More than 300 Kaiser Permanente mental health workers and their supporters marched Thursday, November 21 around the healthcare giant’s regional headquarters on Walnut Street in Pasadena, marking the fifth week of a statewide strike over working conditions and patient care concerns.
The Pasadena demonstration, coordinated with a similar rally in Oakland, highlighted tensions between Kaiser Permanente and its mental health professionals represented by the National Union of Healthcare Workers. Kaiser
Permanente increased security measures at both locations in response to the demonstrations.
“We’re tired of the working conditions that Kaiser’s providing for us,” said Marisela Calvillo, a licensed clinical social worker who led the demonstration. “The way that the mental health system is within Kaiser is very unethical and negligent.”
Calvillo said she was seeing patients every 30 minutes without breaks while struggling to complete required documentation during lunch periods. She said therapists are given approximately two minutes per patient for administrative tasks, affecting her caseload of 86 patients.
The healthcare provider claims it has invested more than $1 billion since 2020 to expand mental health capabilities in California and has increased its licensed mental health clinician workforce by 30% in Southern California over the past four years.
Despite a national shortage of therapists, Kaiser Permanente reports growing its California licensed mental health clinician workforce by 22% since 2020.
The company maintains the strike is unnecessary, stating they have offered an 18% wage increase over four years and that its Southern California therapists already currently earn 18% more than their peers at other organizations.
The company notes its benefits package includes “health care coverage that costs virtually nothing with no deductibles and low co-pays, a generous retirement savings plan, and funds to cover medical costs after they retire.”
Union representatives say negotiations have stalled, with no bargaining sessions scheduled for the past three weeks.
“We’re just kind of waiting for Kaiser to make that decision to meet with us, and really come up with a fair contract,” Calvillo said.

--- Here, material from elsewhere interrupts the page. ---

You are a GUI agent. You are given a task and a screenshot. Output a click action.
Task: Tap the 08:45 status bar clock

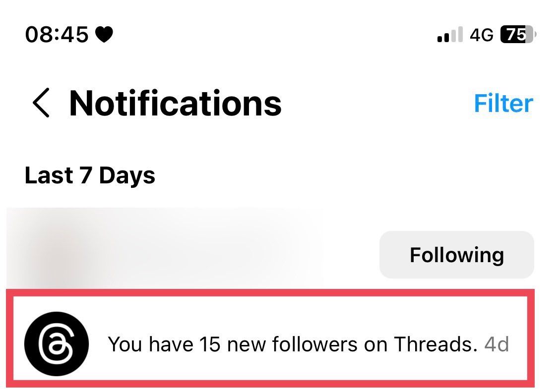tap(56, 35)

The union filed a new complaint on November 15, alleging unsafe staffing levels among medical social workers, particularly in hospice care services. The complaint states that since National Union of Healthcare Workers members at Kaiser’s Southern California hospice agencies began the strike on October 21, 2024, “Kaiser has failed to adequately backfill the striking hospice staff.”
Kaiser Permanente counters that the National Union of Healthcare Workers is “slow-walking negotiations and creating theatrical disruptions,” while seeking a 28% wage increase over three years, which the company says would push therapist pay to nearly 40% above market rates.
The company argues that union proposals could result in full-time therapists spending up to 40% or more of their work week not seeing patients.